1.2. Signals

In these notes we will mostly confine ourselves to a simple type of signal \(x\) being a mapping of the time \(t\) to a scalar value \(x(t)\). As a somewhat sloppy way of notation we will also denote the signal as \(x(t)\).

We will distinguish real and complex signals. A real valued signal \(x\) is a mapping from time \(t\in\setR\) to the real value \(x(t)\in\setR\). A complex valued signal \(x\) is a mapping from time \(t\in\setR\) to the complex value \(x(t)\in\setC\).

Mathematically there is little (if at all any) difference between a signal and a function that is dependent on time. Later in these lecture notes we will look at functions depending on other parameters than time (e.g. frequency). Such functions can be complex valued as well and a lot of what is to be said in this section applies to those functions as well.

Traditionally time was (and is) represented as a real value running from \(t=-\infty\) (the infinite past) to \(t=\infty\) the infinite future. Note that the time \(t=0\) is chosen arbitrarily and often denotes the present (which of course is relative). These signals are called continuous time signals.
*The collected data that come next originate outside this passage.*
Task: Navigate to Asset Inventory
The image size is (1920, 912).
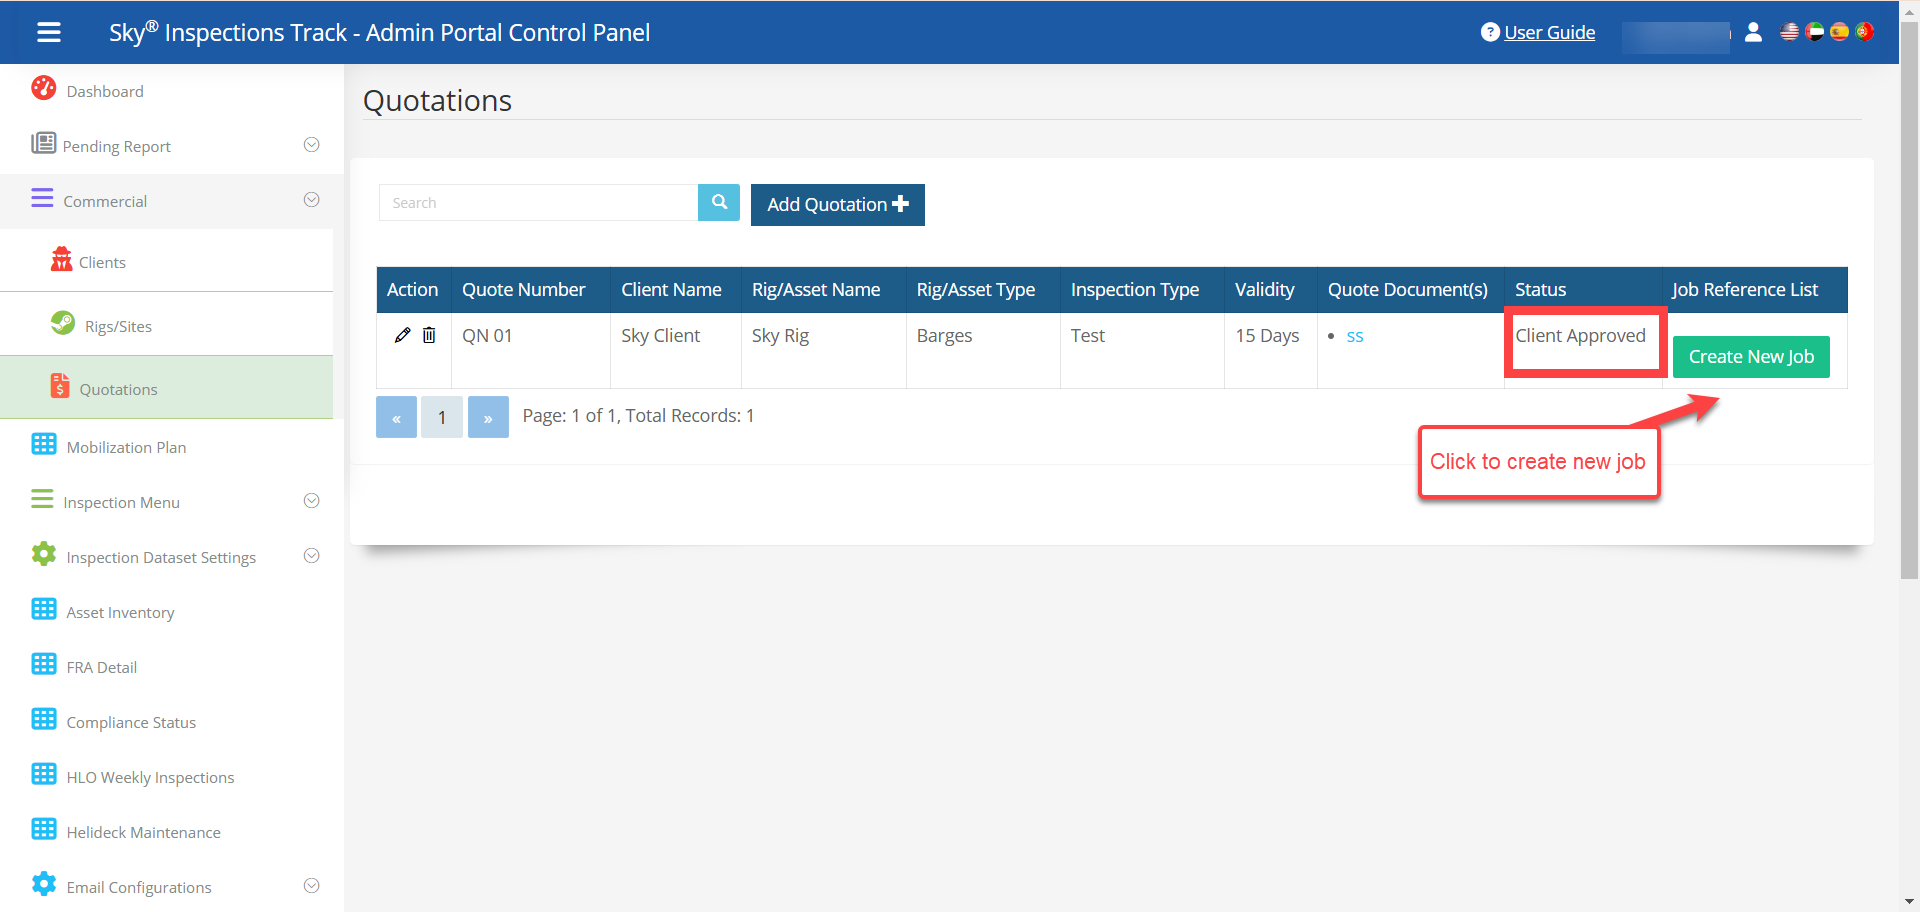Action: (x=120, y=612)
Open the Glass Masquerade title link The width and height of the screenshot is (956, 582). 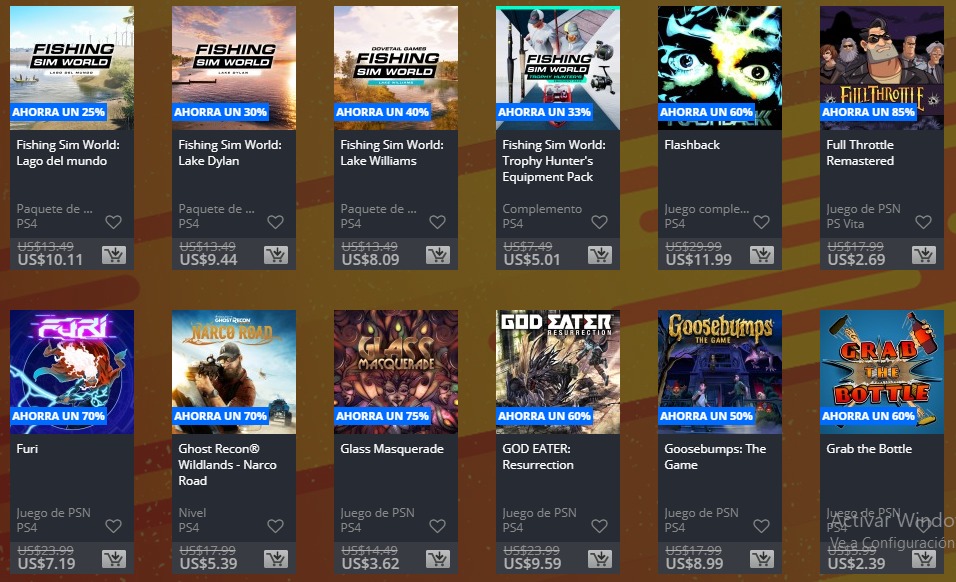tap(392, 449)
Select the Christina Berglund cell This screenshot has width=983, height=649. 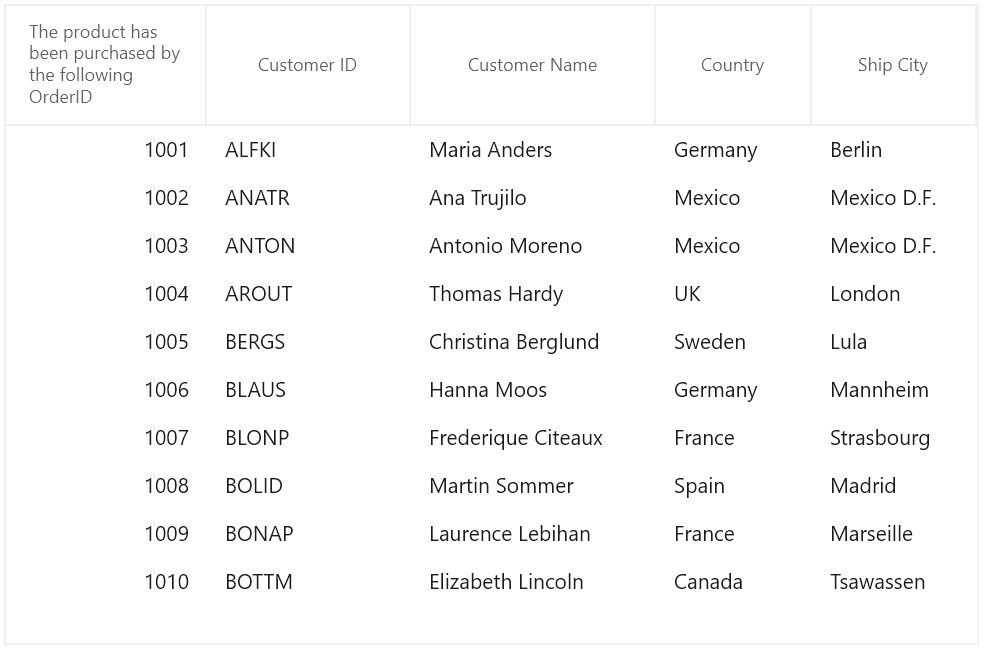point(532,342)
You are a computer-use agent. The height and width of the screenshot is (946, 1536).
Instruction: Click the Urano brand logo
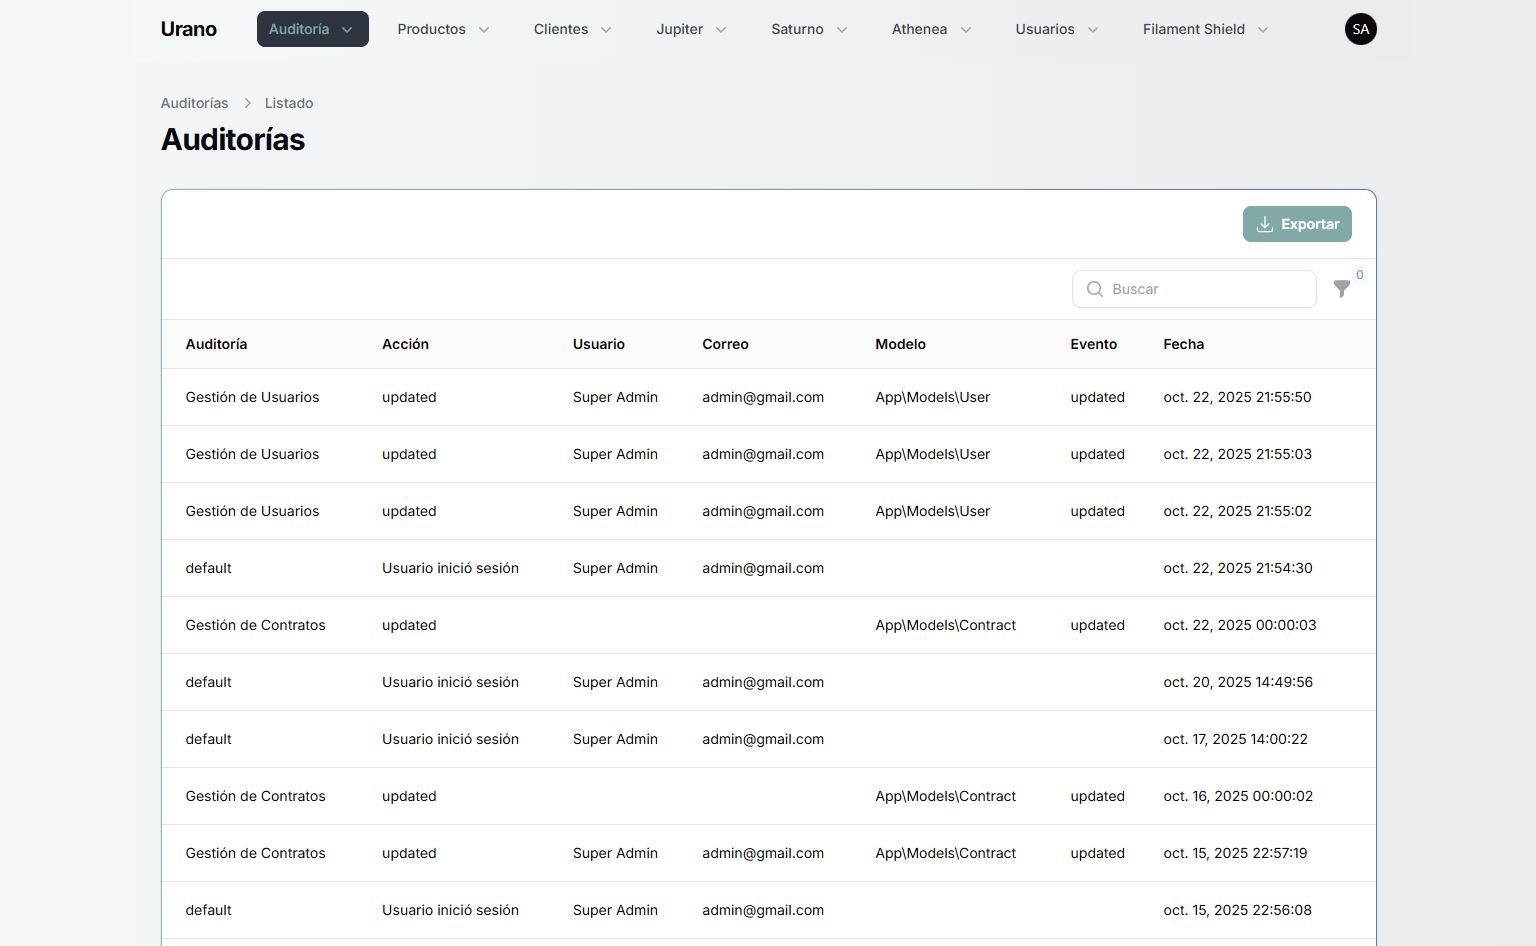(x=189, y=29)
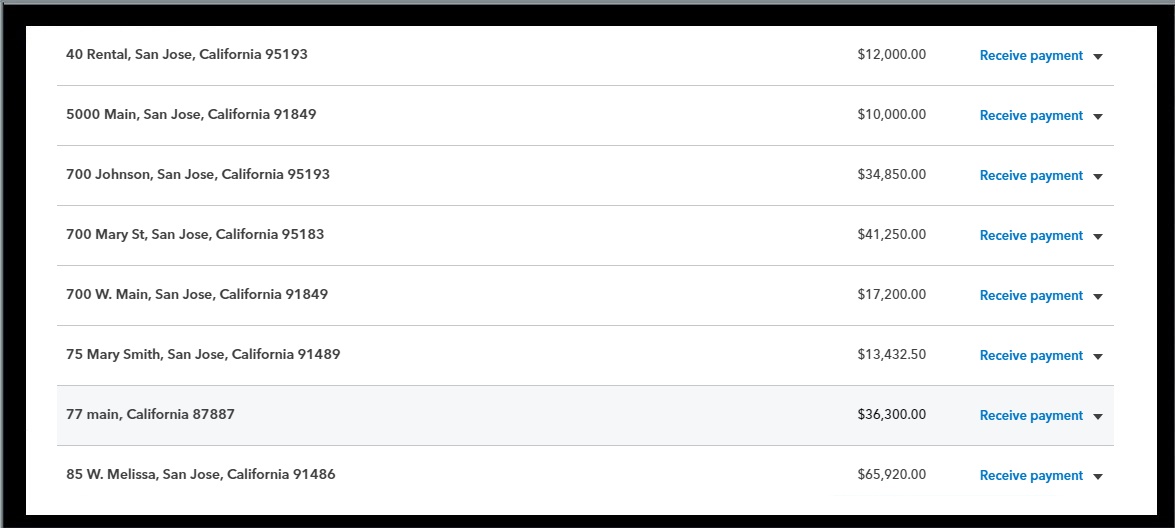This screenshot has height=528, width=1175.
Task: Click Receive payment for 700 Johnson
Action: coord(1030,176)
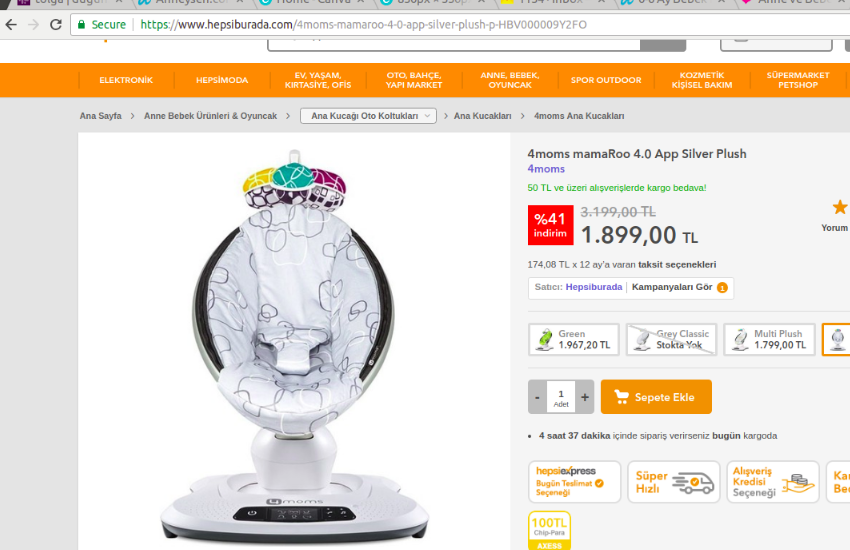Open the ELEKTRONİK category menu
Viewport: 850px width, 550px height.
point(126,80)
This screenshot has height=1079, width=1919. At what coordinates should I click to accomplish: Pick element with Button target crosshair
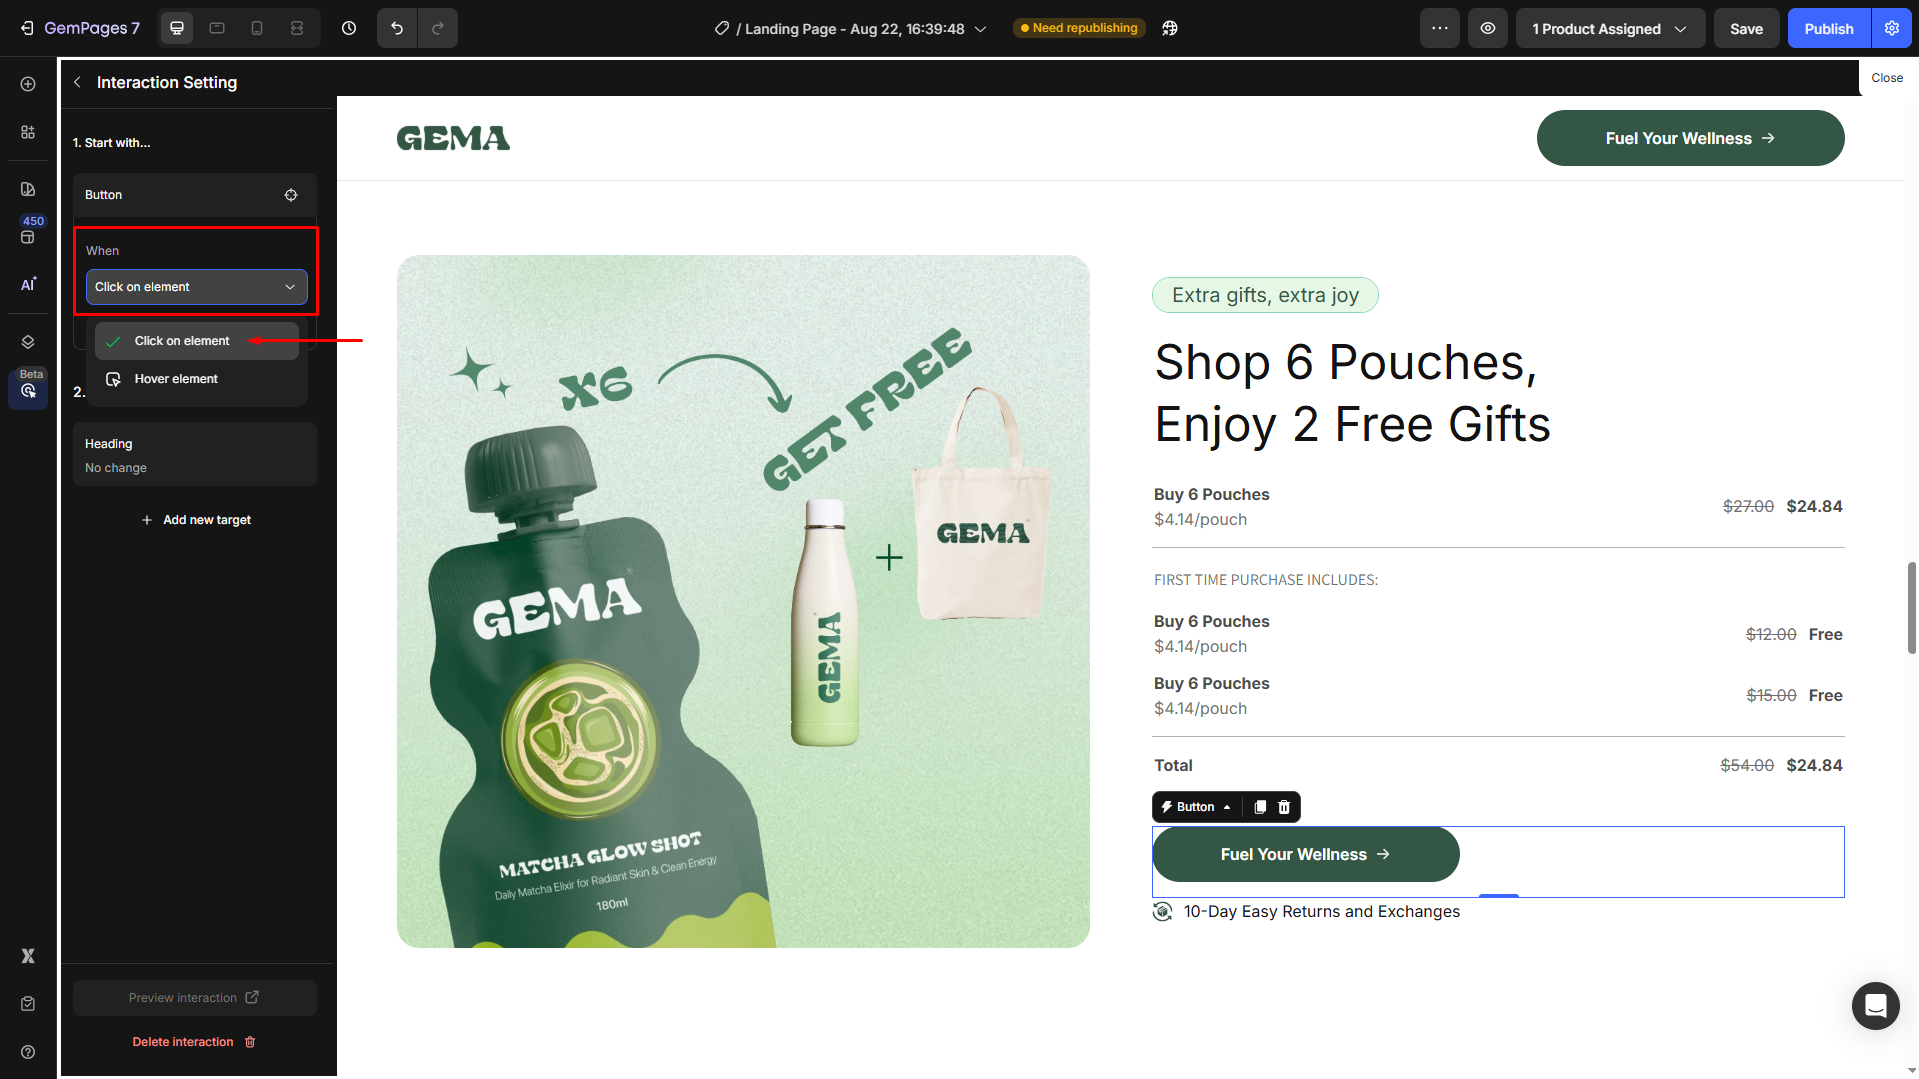click(291, 195)
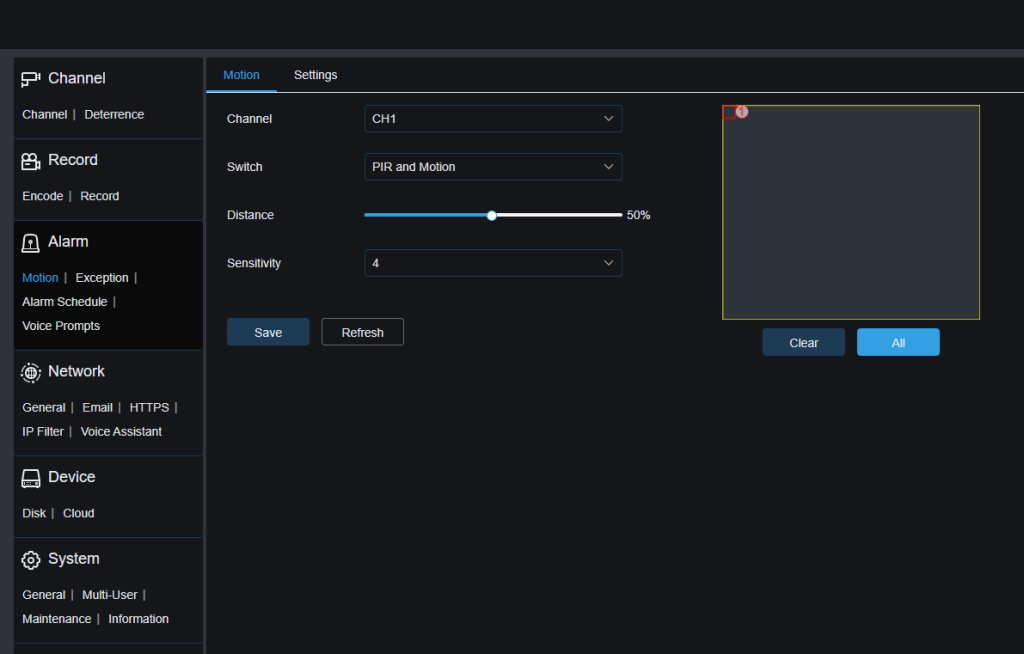Select the Motion tab
This screenshot has height=654, width=1024.
point(241,75)
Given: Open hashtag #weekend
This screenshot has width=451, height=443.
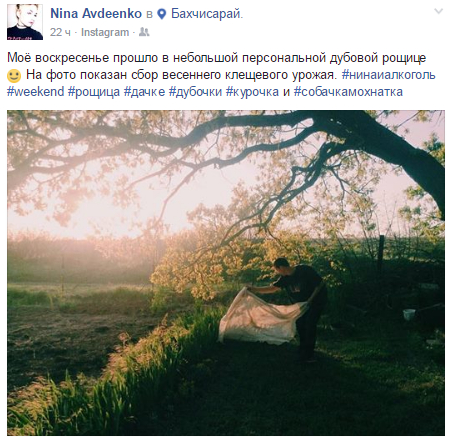Looking at the screenshot, I should point(36,92).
With the use of computers we started to represent signals with a discrete and countable stream of numbers: the signal samples. At every time instance \(t=n \Delta t\) the signal value \(x(n \Delta t)\) is stored in computer memmory. All signal values inbetween these sample times are simply ignored. A signal that is known only at a countable set of time instances is called a discrete time signal.

To distinguish between CT signals and DT time signals we use the notation \(x(t)\) for CT signals and \(x[n]\) for DT signals.

It should be noted that these lecture notes in a way are a bit old fashioned in the sense that we stress the relation between CT and DT signals. It is possible to develop almost all notions in DT signals and systems processing without refering once to CT signals. In that view a DT signal is just a stream of (real or complex) numbers.